> Action item:
Could you rewrite the paragraph beginning "Holds in the registration system" from the academic policy text below as a short list that keeps its main facts?

── Page text ──

In all courses which are not identified as being repeatable for additional credits, a student who has received a grade of C, H, P, or above in a course may repeat that course only with prior approval of the student’s advisor, department chair, and dean. Students seek approval by completing an “Academic Petition” form found on the Office of the Registrar's website or via Banner Self Service. An undergraduate student who received a D, F, or U in a course may repeat a course without seeking outside approval. All grades for repeated courses will be shown on the student’s official transcript and be used in the calculation of the grade point average. For prerequisite purposes, the most recent grade will be used whether or not it is the highest.
Faculty are asked to report midterm grades for undergraduate students earning a "D" or "F" and graduate students earning a "C" or "U." Subsequently, the Office of the Registrar sends an email to students with a link to My UNC Charlotte asking them to check reported midterm grades. Be sure not to rely solely on this process, as there may be reason a faculty member is unable to submit grades. Learn about your academic progress and status by speaking with your faculty members early in the semester.
Holds in the registration system, sometimes referred to as "flags," restrict you from registering for classes. You may have a hold on your account for a variety of reasons. Academic holds are placed by a program, department, or college if, for example, you are required to see an advisor or need departmental approval to register for a course. Financial holds are placed if you have an outstanding fee that must be paid. You can check for registration holds using Banner Self-Service.

───
── Listed entries ──

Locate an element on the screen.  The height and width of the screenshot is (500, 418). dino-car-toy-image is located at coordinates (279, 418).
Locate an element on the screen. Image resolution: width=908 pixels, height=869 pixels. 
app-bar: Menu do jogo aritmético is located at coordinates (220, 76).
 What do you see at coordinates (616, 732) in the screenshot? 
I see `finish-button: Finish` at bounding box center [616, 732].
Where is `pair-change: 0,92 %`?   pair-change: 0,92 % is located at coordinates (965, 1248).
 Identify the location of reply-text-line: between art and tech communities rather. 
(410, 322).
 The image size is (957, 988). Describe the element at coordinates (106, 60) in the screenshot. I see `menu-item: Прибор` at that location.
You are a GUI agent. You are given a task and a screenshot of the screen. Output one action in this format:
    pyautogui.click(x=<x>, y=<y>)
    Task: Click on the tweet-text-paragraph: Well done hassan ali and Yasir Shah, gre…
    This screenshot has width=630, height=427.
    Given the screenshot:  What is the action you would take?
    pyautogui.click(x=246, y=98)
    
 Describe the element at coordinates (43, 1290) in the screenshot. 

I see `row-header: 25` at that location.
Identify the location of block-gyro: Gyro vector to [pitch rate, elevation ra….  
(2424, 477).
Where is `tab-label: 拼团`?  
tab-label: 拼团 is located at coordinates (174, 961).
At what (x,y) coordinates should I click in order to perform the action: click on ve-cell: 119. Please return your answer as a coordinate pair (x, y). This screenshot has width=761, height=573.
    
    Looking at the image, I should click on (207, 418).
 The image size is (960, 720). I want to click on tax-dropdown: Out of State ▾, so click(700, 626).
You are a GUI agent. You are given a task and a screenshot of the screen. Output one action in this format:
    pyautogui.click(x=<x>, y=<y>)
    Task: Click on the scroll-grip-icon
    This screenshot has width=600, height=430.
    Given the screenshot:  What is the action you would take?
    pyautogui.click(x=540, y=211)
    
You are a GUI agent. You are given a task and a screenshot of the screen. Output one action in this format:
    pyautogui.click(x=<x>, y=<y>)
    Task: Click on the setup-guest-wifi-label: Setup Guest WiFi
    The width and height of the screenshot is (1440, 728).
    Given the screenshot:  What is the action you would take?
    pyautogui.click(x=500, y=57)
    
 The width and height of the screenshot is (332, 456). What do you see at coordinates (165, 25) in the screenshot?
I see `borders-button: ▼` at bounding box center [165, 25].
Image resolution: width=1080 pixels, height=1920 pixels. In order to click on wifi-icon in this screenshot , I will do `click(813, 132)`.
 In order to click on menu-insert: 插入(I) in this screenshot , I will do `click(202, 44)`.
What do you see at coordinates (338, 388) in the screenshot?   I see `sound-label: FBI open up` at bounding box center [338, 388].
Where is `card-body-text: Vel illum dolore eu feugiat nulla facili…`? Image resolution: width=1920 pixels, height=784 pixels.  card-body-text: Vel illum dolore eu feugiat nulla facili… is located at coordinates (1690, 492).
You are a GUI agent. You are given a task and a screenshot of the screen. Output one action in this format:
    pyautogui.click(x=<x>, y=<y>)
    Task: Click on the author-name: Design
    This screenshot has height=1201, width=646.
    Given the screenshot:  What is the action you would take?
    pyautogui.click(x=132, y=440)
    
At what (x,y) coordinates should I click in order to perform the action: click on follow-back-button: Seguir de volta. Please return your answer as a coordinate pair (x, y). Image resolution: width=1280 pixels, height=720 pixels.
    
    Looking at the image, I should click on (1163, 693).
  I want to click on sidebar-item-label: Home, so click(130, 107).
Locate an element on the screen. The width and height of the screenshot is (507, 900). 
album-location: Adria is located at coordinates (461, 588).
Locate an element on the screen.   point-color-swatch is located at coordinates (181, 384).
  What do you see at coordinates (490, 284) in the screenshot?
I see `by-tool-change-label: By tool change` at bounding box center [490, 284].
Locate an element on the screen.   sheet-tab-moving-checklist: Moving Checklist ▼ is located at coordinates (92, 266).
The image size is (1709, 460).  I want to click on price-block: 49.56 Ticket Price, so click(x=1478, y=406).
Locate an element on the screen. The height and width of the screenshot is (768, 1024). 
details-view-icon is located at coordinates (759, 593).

───

> Task result:
- Holds, also called "flags," block registration for classes.
- Holds can be placed for various reasons.
- Academic holds come from a program, department, or college, for example when you must see an advisor or need departmental approval for a course.
- Financial holds are placed for an unpaid fee.
- You can check for holds in Banner Self-Service.